Although he started his career making music videos for Tina Turner, Lionel Richie and others, Mr. Bay has in a few short years become one of the most successful directors of Hollywood action blockbusters, beginning with ''Bad Boys'' in 1995, a buddy-cop thriller starring Martin Lawrence and Will Smith, and continuing with ''The Rock'' (1996), starring Sean Connery and Nicolas Cage, and ''Armageddon'' (1998), a hugely successful science-fiction thriller, starring Bruce Willis and Ben Affleck, about an asteroid streaking toward Earth.

In each case, Mr. Bay worked with the producer Jerry Bruckheimer, as he is again with ''Pearl Harbor,'' his most ambitious project in both length (2 hours 50 minutes) and scope (stretching from the air war over Europe to the Japanese attack on Hawaii to the responding air raid over Tokyo), and one of the most anticipated films of the summer. It opens May 25 in more than 3,000 theaters and has the lucrative Memorial Day weekend all to itself. No other studio dared go up against this Disney behemoth.

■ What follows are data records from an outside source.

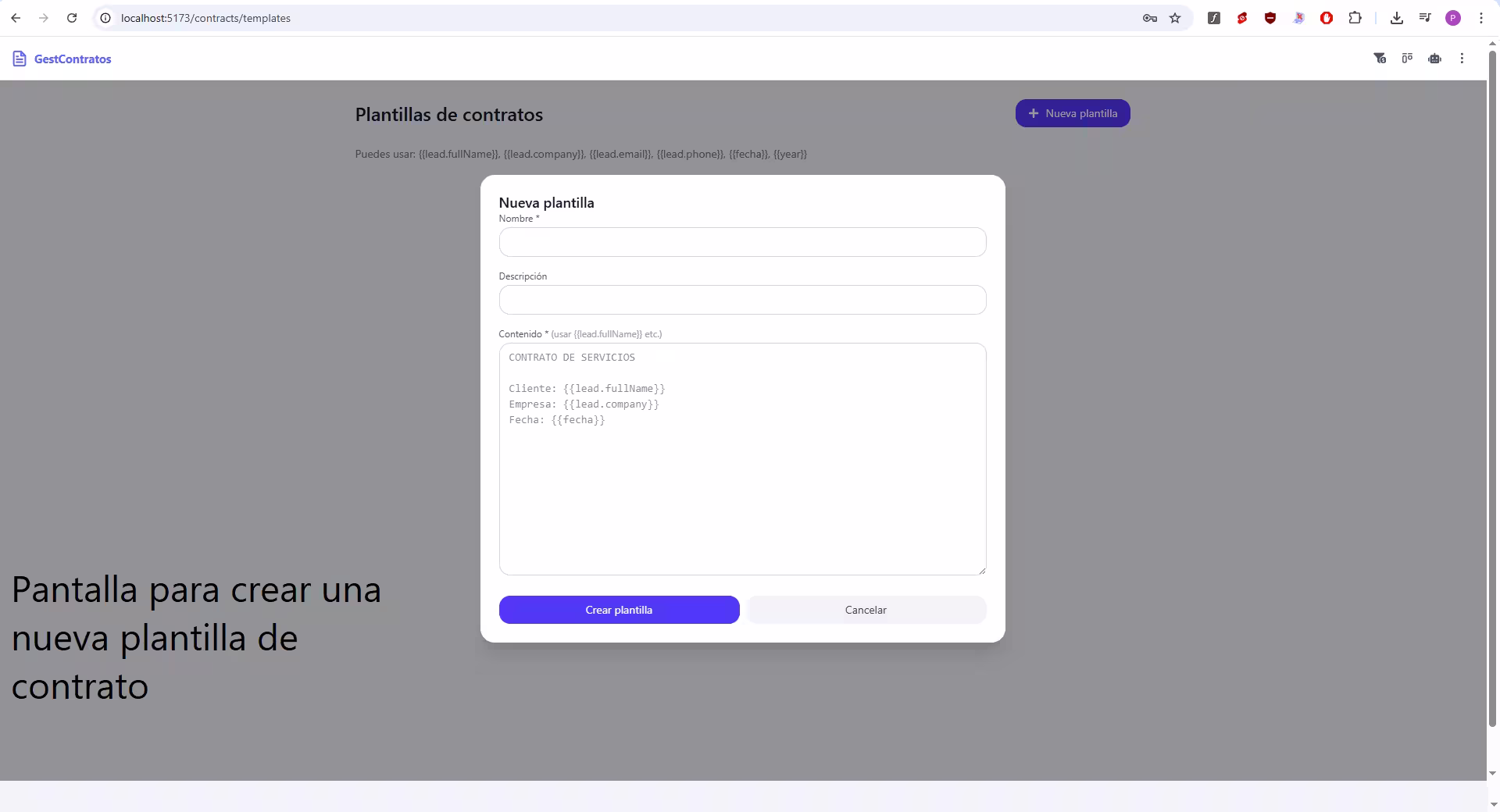
Task: Open the app's three-dot overflow menu
Action: tap(1461, 58)
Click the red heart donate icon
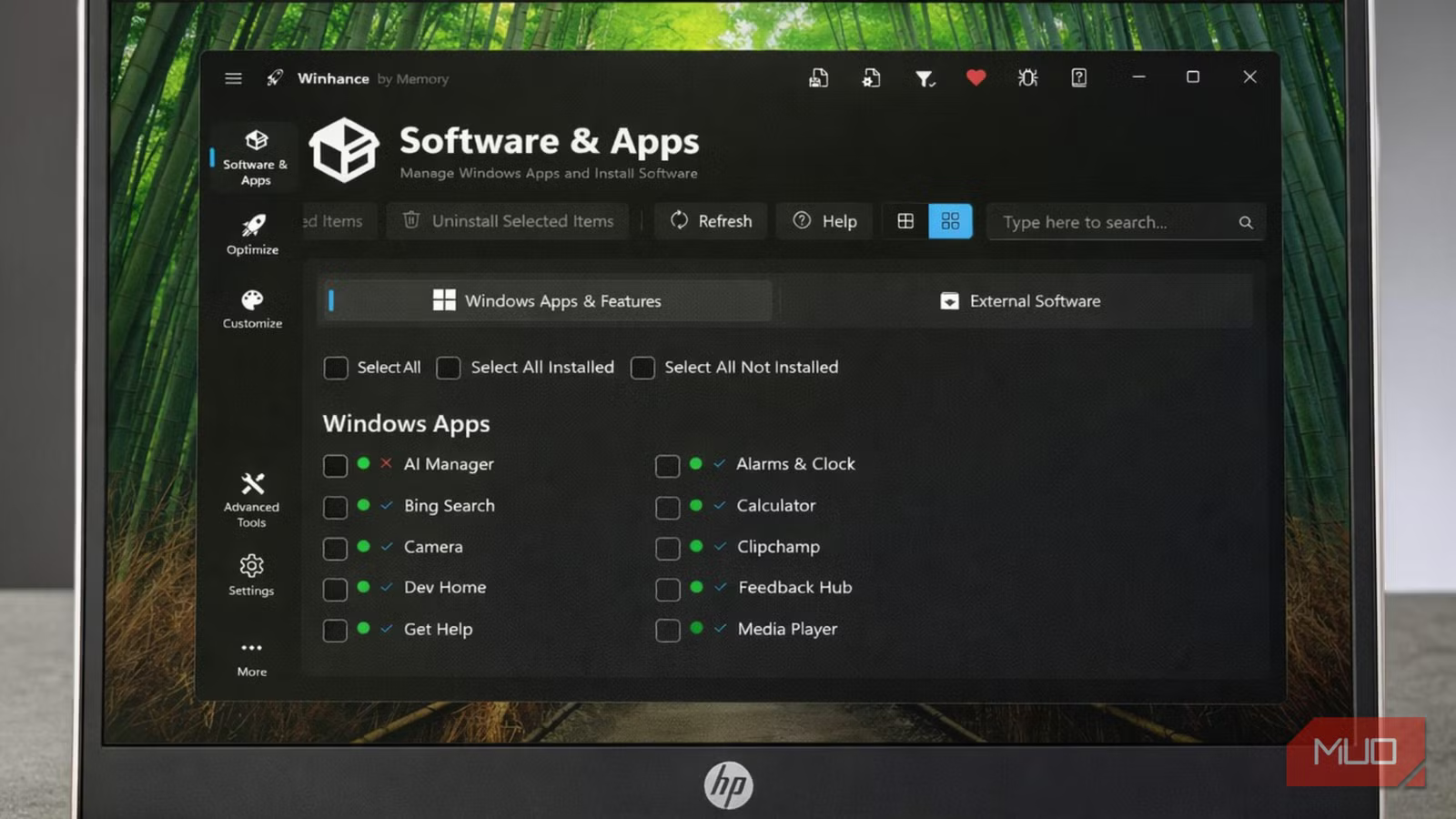Screen dimensions: 1456x819 976,78
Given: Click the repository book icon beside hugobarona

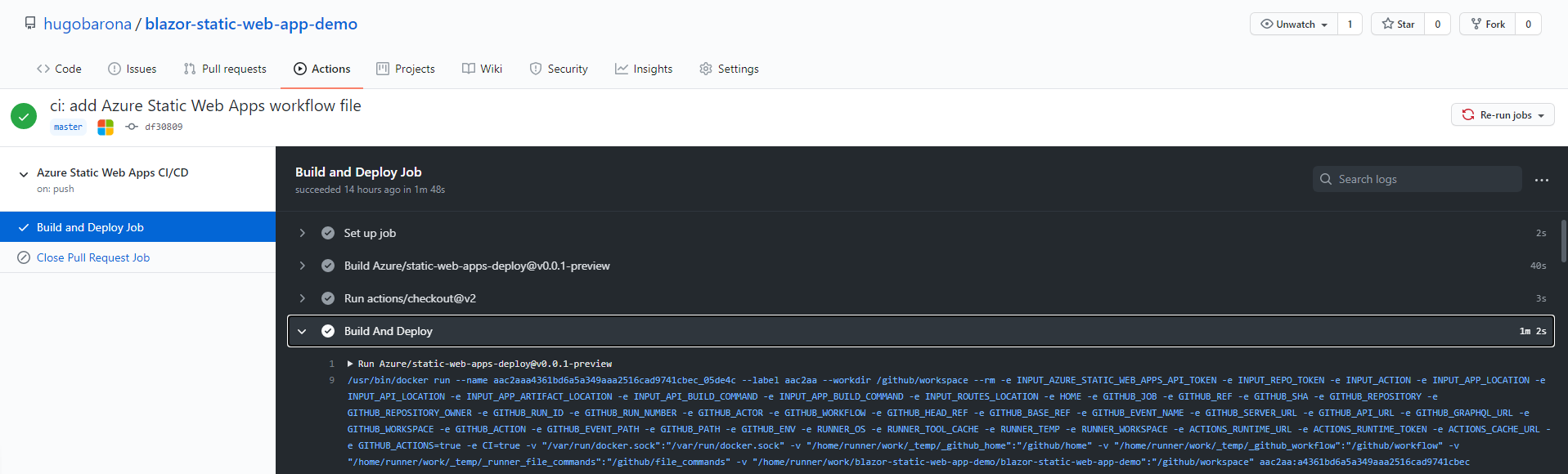Looking at the screenshot, I should click(x=30, y=24).
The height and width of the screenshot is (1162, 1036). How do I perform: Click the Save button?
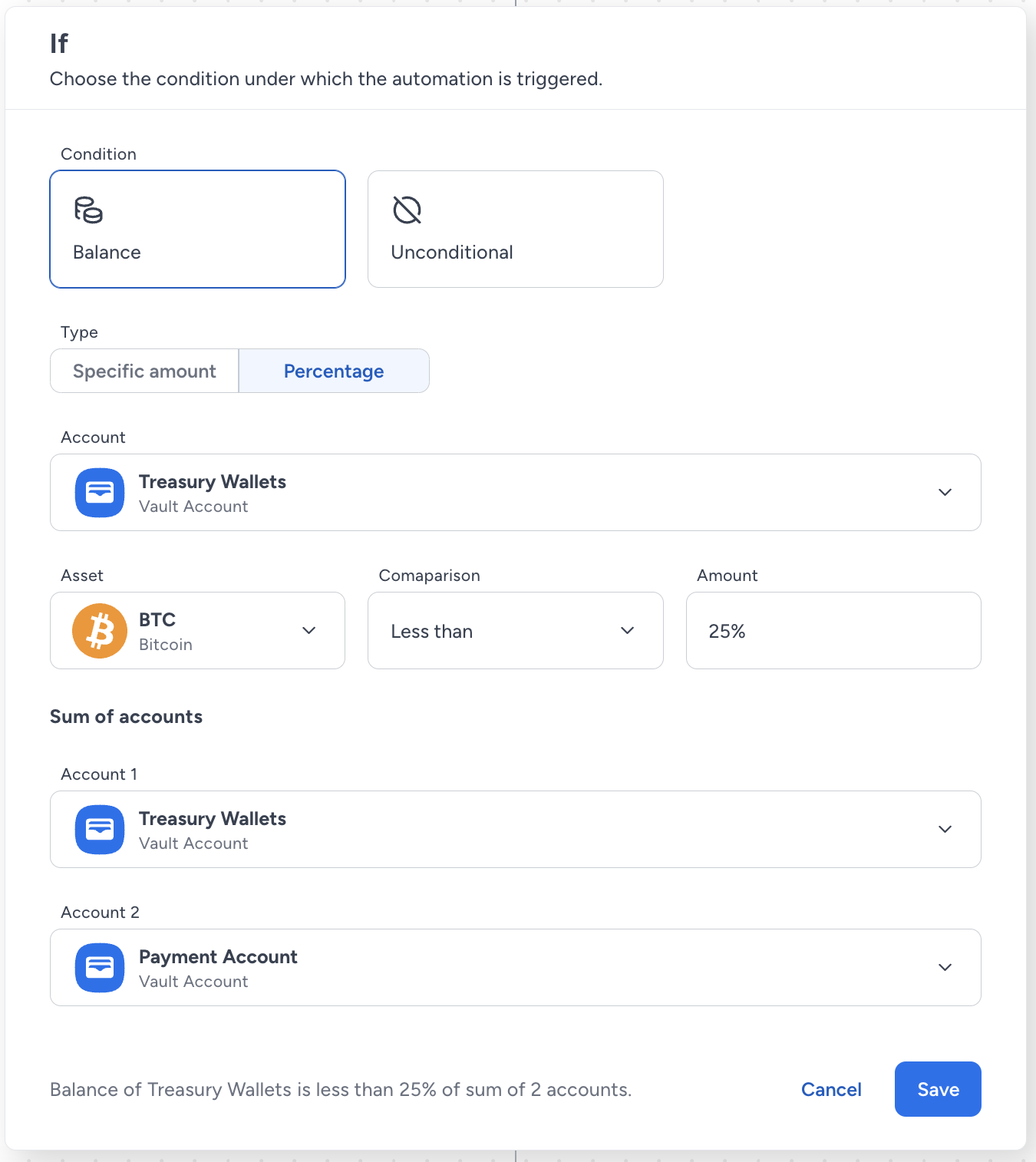(x=938, y=1089)
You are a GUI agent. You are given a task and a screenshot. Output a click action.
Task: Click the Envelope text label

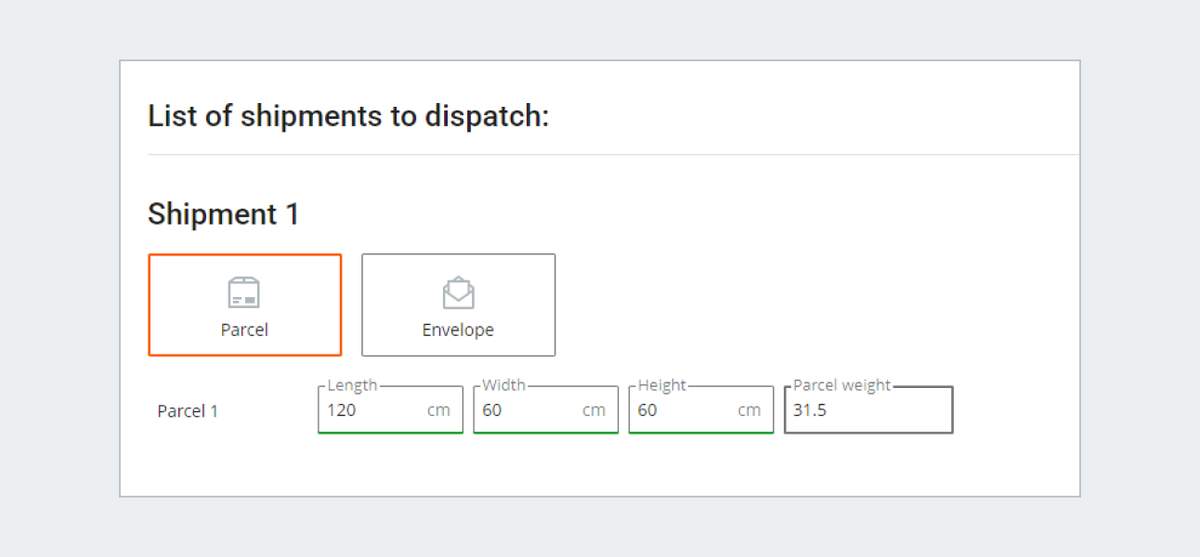tap(458, 330)
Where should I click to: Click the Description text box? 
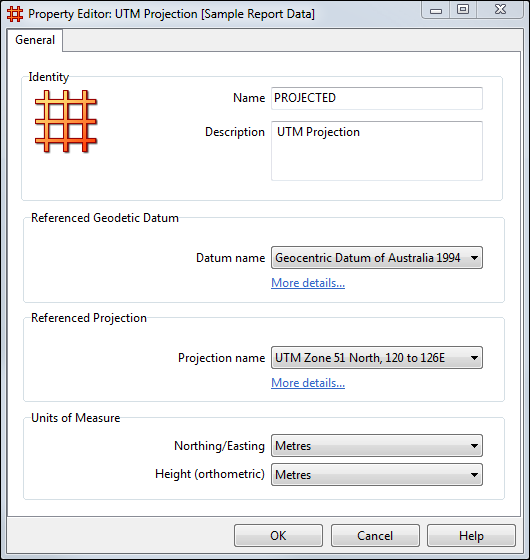377,151
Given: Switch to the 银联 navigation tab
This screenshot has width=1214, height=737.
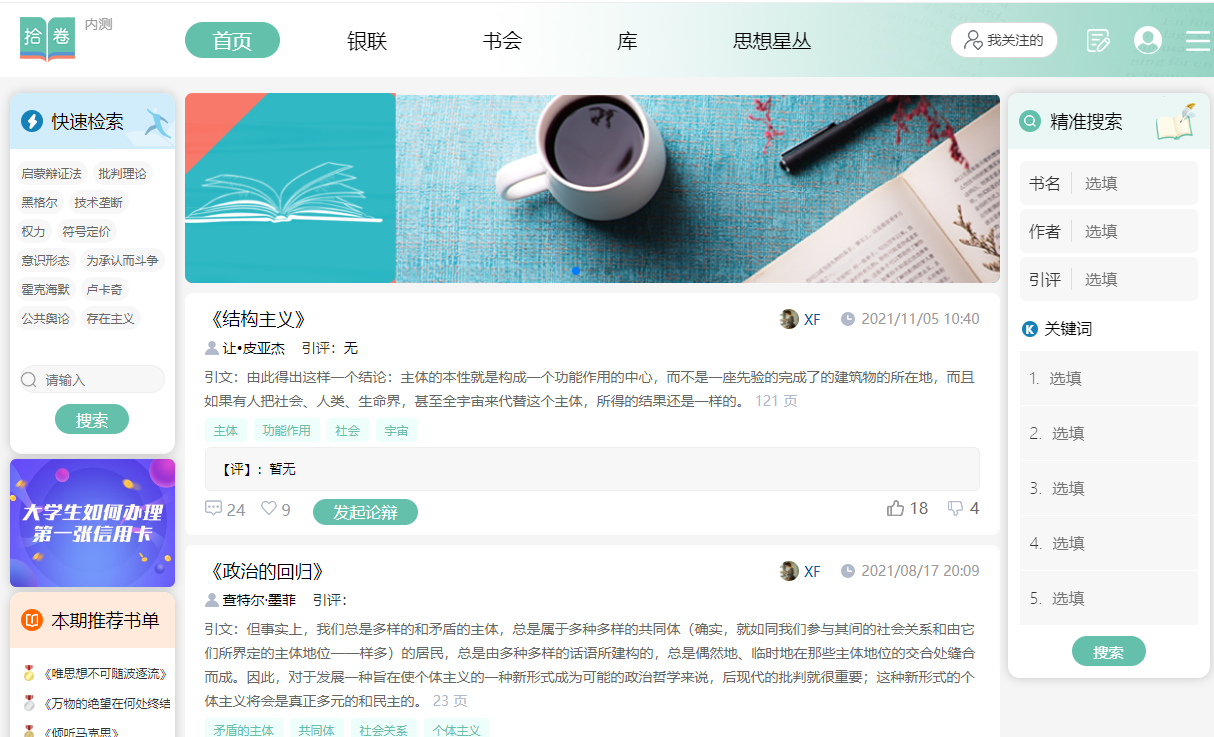Looking at the screenshot, I should coord(367,41).
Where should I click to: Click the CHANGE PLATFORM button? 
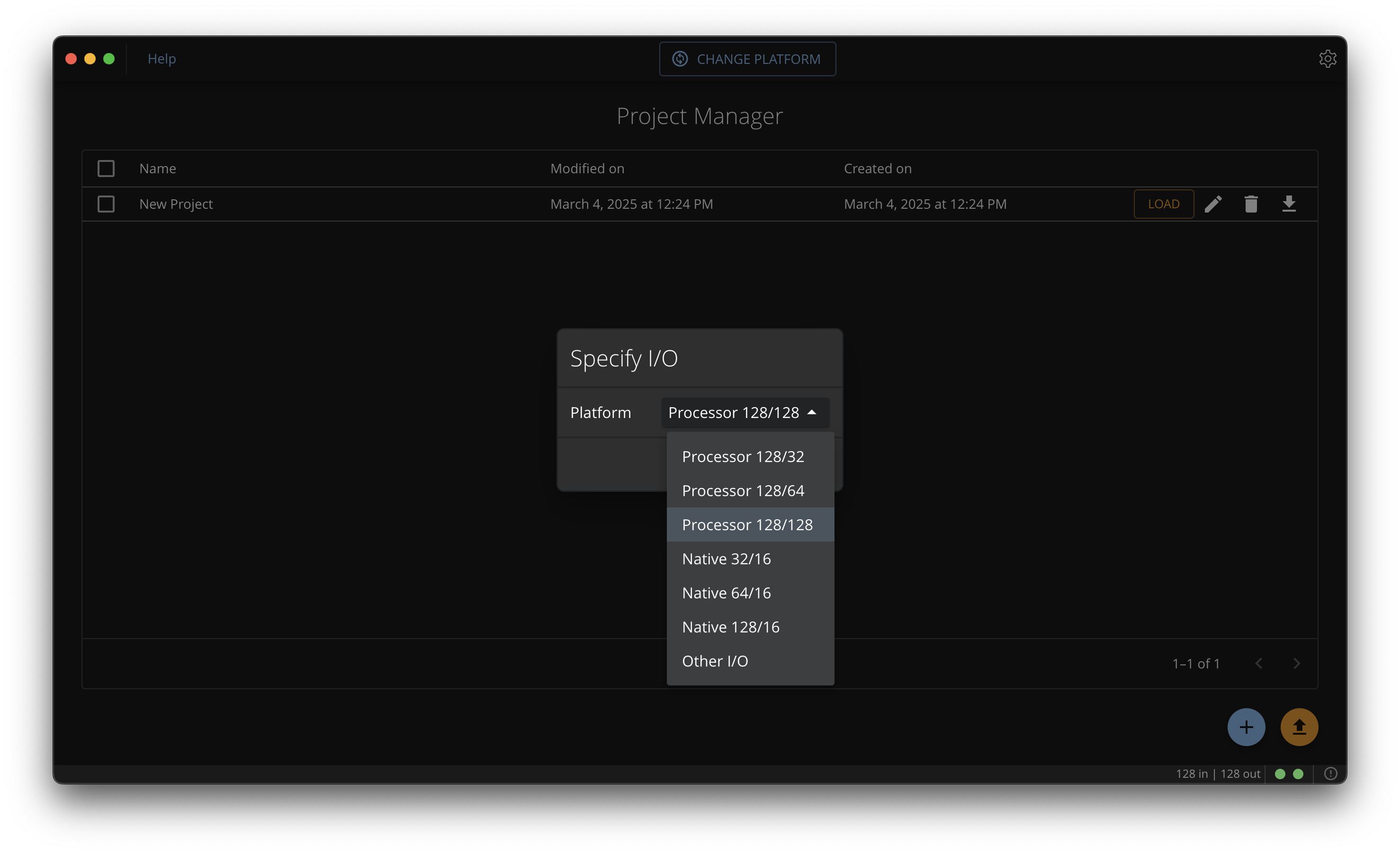pos(747,59)
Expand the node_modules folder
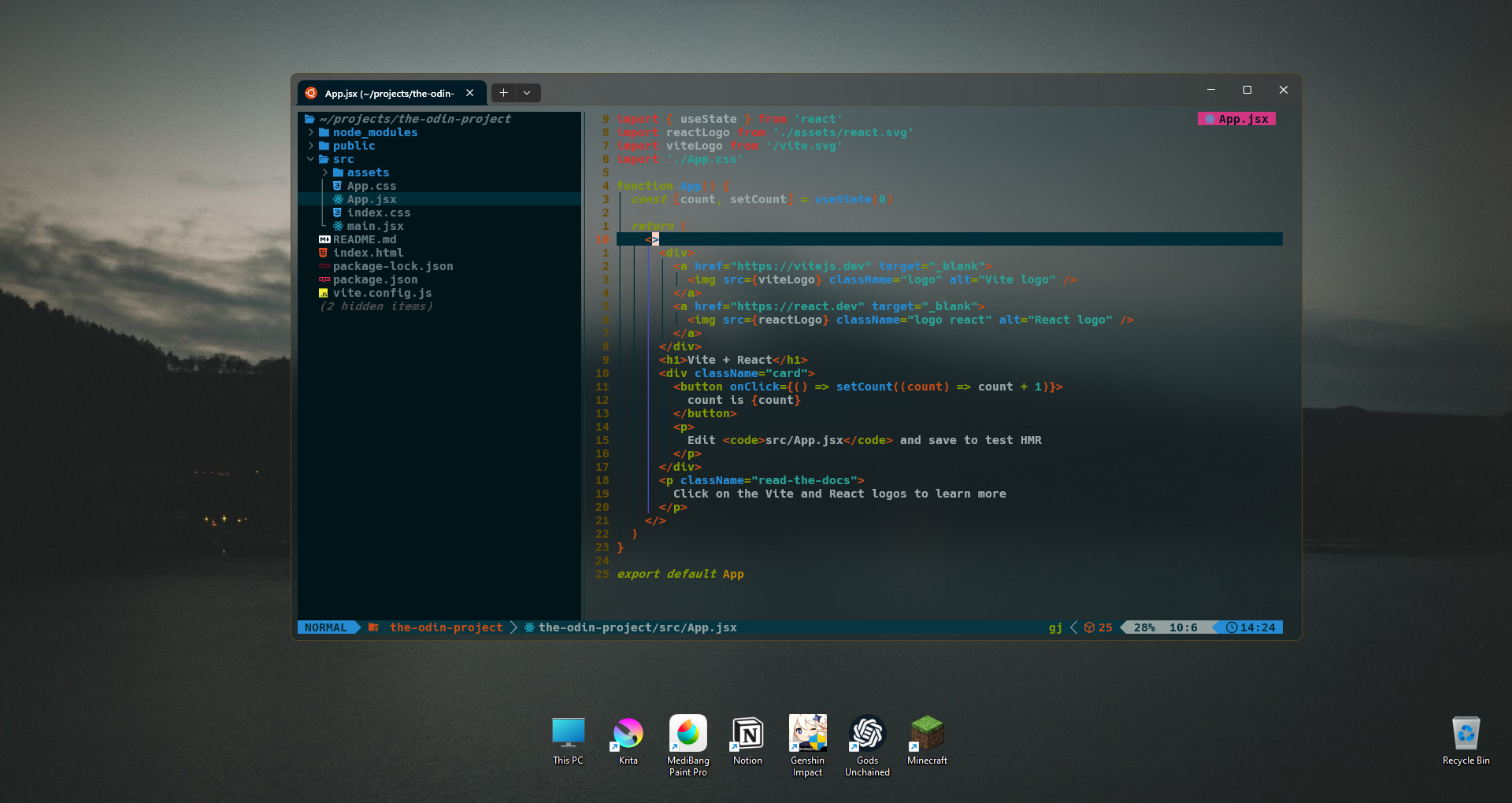1512x803 pixels. point(375,132)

''Do you think people will be surprised that I picked 'West Side Story' to watch?'' Mr. Bay asked.

He didn't wait for an answer: ''I've got to tell you, I have so many different tastes in movies. But people try to pigeonhole you. They say, 'No, he just does action.' Which is why 'Pearl Harbor' will show a different side to me. It's more poetic and poignant. Despite the big action scenes, it feels like an epic old love story.''

Besides, he said, musicals illustrate what it is that first drew him to filmmaking. And the kind of musicals made in 1961 -- when Robert Wise and the legendary choreographer Jerome Robbins directed ''West Side Story'' -- have more in common with the blockbuster action movies of today than many filmgoers realize.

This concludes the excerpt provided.